# Assignment1: RISC-V Assembly and Instruction Pipeline
contributed by < [`GliAmanti`](https://github.com/GliAmanti) >
###### tags: `RISC-V`, `Jserv`
## Subject
### Implementation of Bit-Plane Slicing with CLZ
As we know, image is mainly grouping of pixel information. For an **8-bit grayscale** image, a pixel value of **0** is encoded as **00000000** in binary form and **255** is encoded as **11111111**. Here, the leftmost bit is known as the most significant bit (**MSB**) as it contributes the maximum. Similarly, rightmost bit is known as least significant bit (**LSB**).
In **Bit-plane slicing**, we divide image into 8 planes. **Plane 1** contains all **LSBs** in the bytes comprising the pixels in the image and **Plane 8** contains all **MSBs**. It's a useful way for image enhancement, since human eye is sensitive to digital with high frequency. And we only highlight the contribution made to total image appearance by specific high level bits.



## Solution
### My Thinking Path
In most implementation, the user input image will be divided into 8 arrays, having the same size as input. And each array contains the corresponding bit value. By doing so, both time and space complexity will be quite large, since we have to check every bit and store them in different arrays.

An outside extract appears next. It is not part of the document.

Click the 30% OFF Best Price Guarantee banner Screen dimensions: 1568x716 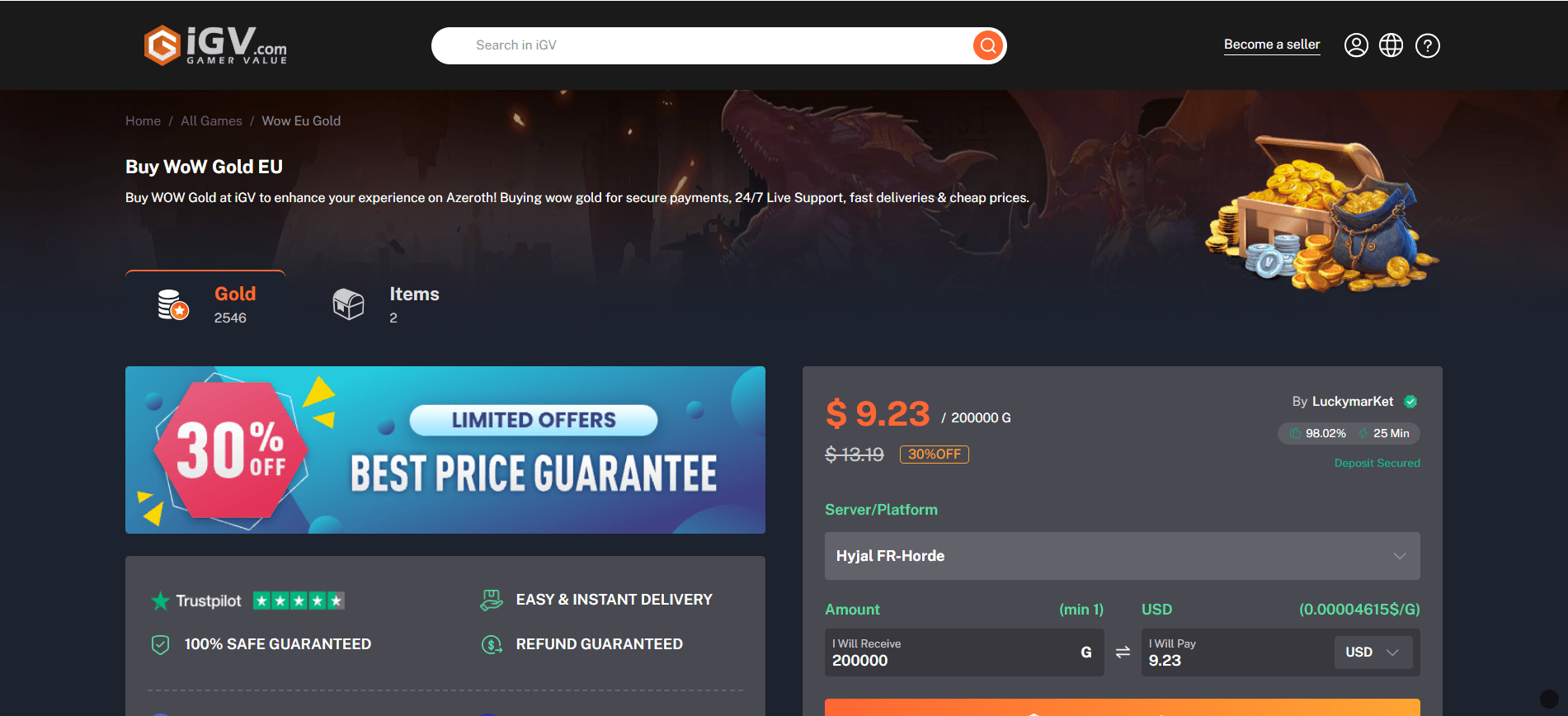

As a result, I simplify this question to **"showing the MSBs plane only"**, since there is more detail information in it.
### Function Explanation
There are 2 steps in my program.
First, I traverse the input image (array) to get the MSB of every pixel, recording the maximal MSB at the same time. At this step, **CLZ** function provides a fast way to get the MSB.
Second, I reconstruct the image by comparing the maximal MSB and the MSB of every pixel. If they are equal, the value **255 (white)** will be assigned to the pixel, which makes the output image more clear. Otherwise, the value **0 (black)** will be assigned to the rest of pixels.
If the program works, the output image will be like the image as shown above.
## Implementaion
### C Code
Here is my source code in [GitHub](https://github.com/GliAmanti/ComputerArchitecture_HW1/blob/main/hw1_v2.cpp).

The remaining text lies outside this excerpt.